***** SOURCE MATERIAL *****
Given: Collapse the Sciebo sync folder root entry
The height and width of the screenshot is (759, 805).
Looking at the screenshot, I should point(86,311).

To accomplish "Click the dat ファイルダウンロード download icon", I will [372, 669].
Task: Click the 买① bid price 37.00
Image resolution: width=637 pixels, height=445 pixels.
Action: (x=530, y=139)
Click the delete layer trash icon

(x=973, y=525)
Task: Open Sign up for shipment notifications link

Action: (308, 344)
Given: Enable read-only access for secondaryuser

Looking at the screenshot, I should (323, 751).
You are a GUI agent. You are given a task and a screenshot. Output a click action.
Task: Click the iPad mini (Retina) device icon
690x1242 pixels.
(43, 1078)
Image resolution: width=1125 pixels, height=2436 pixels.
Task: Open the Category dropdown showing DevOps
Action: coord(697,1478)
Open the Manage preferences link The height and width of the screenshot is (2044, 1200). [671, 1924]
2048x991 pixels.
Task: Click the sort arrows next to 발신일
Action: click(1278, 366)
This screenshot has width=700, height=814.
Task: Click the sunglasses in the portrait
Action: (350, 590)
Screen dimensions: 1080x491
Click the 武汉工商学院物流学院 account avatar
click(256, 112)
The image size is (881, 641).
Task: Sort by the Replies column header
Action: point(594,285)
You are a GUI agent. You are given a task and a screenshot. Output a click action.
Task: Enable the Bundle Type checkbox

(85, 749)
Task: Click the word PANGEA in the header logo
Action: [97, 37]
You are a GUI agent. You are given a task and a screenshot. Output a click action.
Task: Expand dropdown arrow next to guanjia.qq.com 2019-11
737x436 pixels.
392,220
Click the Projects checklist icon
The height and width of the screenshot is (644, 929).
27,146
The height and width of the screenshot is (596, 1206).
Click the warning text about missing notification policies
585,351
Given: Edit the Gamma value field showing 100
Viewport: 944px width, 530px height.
*****
WHAT TO WORK ON:
A verbatim copy of every entry is needed.

EXPECTED OUTPUT:
Given: Collapse the Sciebo sync folder root entry
The height and width of the screenshot is (759, 805).
Looking at the screenshot, I should point(86,311).

To accomplish "Click the dat ファイルダウンロード download icon", I will [372, 669].
Task: Click the 买① bid price 37.00
Image resolution: width=637 pixels, height=445 pixels.
Action: (x=530, y=139)
Click the delete layer trash icon

(x=973, y=525)
Task: Open Sign up for shipment notifications link

Action: (308, 344)
Given: Enable read-only access for secondaryuser

Looking at the screenshot, I should (323, 751).
You are a GUI agent. You are given a task and a screenshot. Output a click action.
Task: Click the iPad mini (Retina) device icon
690x1242 pixels.
(43, 1078)
Image resolution: width=1125 pixels, height=2436 pixels.
Task: Open the Category dropdown showing DevOps
Action: coord(697,1478)
Open the Manage preferences link The height and width of the screenshot is (2044, 1200). [671, 1924]
2048x991 pixels.
Task: Click the sort arrows next to 발신일
Action: click(1278, 366)
This screenshot has width=700, height=814.
Task: Click the sunglasses in the portrait
Action: (350, 590)
Screen dimensions: 1080x491
Click the 武汉工商学院物流学院 account avatar
click(256, 112)
The image size is (881, 641).
Task: Sort by the Replies column header
Action: point(594,285)
You are a GUI agent. You are given a task and a screenshot. Output a click action.
Task: Enable the Bundle Type checkbox

(85, 749)
Task: Click the word PANGEA in the header logo
Action: [97, 37]
You are a GUI agent. You are given a task and a screenshot. Output a click action.
Task: Expand dropdown arrow next to guanjia.qq.com 2019-11
737x436 pixels.
392,220
Click the Projects checklist icon
The height and width of the screenshot is (644, 929).
27,146
The height and width of the screenshot is (596, 1206).
Click the warning text about missing notification policies
585,351
Given: Edit the Gamma value field showing 100
Viewport: 944px width, 530px height.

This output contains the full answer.